O presidente dos Estados Unidos, Donald Trump, voltou a afirmar que o país deveria “ficar com” a Groenlândia, território autônomo da Dinamarca no Atlântico Norte.
Em entrevista à Fox Business, repercutida pela CNN Brasil e por veículos internacionais, ele defendeu que o controle da ilha é estratégico para conter a influência de Rússia e China no Ártico.
Argumento de segurança nacional
Trump disse que os Estados Unidos precisam “controlar a Groenlândia” para evitar que potências rivais ocupem a região no futuro.
Segundo ele, a presença militar atual na ilha, fruto de acordos de defesa, não seria suficiente para garantir a segurança de longo prazo.
Ideia antiga ganha novo fôlego
O republicano já havia ventilado planos de aquisição da Groenlândia desde seu primeiro mandato, provocando reações negativas em Copenhague e em capitais europeias.
Reportagens de Agência Brasil e BBC lembram que, em fóruns como Davos, Trump chegou a falar em “negociações” para anexar o território, embora tenha descartado o uso da força militar.

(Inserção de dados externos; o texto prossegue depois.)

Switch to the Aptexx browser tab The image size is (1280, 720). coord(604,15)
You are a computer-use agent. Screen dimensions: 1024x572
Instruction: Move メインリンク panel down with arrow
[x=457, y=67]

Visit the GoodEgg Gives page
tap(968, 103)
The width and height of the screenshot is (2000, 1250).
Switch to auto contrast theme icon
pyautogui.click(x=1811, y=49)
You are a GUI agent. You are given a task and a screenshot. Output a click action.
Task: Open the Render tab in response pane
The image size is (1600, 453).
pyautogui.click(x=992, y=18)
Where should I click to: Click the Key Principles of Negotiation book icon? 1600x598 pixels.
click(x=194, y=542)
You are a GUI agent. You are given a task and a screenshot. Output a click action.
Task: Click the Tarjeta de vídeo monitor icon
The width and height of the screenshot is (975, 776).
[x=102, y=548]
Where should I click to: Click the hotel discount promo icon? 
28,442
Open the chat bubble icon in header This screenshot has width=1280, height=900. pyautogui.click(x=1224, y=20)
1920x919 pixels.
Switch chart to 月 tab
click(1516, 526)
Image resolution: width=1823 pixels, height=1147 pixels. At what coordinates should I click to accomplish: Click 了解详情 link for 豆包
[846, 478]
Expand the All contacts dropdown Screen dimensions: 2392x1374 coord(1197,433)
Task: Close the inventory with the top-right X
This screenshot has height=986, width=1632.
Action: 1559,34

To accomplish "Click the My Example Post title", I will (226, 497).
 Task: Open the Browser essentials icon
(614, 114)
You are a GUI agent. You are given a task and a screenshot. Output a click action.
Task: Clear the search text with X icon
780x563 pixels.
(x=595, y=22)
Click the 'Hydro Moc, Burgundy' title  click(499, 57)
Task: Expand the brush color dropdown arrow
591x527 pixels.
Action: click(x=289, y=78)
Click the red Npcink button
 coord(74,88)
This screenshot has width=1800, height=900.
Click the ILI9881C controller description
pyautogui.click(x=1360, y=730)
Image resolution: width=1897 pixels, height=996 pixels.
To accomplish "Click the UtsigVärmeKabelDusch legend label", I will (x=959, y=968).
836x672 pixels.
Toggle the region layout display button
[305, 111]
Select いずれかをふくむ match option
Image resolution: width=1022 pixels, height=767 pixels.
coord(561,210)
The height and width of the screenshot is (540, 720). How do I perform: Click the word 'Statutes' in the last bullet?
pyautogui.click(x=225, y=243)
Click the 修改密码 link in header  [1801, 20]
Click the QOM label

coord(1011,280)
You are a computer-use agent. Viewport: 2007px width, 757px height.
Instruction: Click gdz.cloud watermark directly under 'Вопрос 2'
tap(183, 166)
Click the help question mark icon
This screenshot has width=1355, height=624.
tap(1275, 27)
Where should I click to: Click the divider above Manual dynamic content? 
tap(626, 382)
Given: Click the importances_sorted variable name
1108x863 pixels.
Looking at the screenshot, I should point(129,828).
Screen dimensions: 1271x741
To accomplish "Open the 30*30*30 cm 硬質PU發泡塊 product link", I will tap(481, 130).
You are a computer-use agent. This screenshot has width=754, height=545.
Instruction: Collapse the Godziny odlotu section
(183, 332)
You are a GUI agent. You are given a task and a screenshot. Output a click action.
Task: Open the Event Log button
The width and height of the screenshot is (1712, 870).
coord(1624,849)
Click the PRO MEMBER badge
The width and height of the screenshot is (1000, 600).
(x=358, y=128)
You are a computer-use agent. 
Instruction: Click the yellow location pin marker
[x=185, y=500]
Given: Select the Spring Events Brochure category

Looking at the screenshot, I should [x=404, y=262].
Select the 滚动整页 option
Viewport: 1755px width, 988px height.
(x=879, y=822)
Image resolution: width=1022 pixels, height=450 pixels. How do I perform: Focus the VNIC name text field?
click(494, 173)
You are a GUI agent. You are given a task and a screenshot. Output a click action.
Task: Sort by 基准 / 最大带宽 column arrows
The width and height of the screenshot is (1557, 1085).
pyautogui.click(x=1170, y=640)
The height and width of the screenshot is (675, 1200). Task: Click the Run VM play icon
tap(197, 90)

Reação da Dinamarca e da Otan
Líderes dinamarqueses reiteram que a Groenlândia é parte do Reino da Dinamarca e que qualquer decisão sobre o futuro da ilha cabe apenas a Copenhague e aos groenlandeses.
Parceiros europeus da Otan também reagiram com ceticismo, destacando que tratados de defesa mútua não implicam transferência de soberania territorial.
Importância estratégica da ilha
A Groenlândia abriga bases militares dos EUA desde a Segunda Guerra Mundial e tem posição estratégica para vigilância e operações no Atlântico Norte e no Ártico.
Com o aquecimento global e o degelo acelerado, a região ganha ainda mais relevância por possíveis rotas de navegação e pela exploração de recursos naturais.
Debate sobre anexação permanece aberto
Apesar das críticas, Trump mantém o tema no centro do debate, reforçando a leitura de que Washington não pretende abrir mão da influência sobre a ilha.
A discussão volta a expor choques entre a visão de segurança dos EUA e a defesa de soberania de países aliados europeus.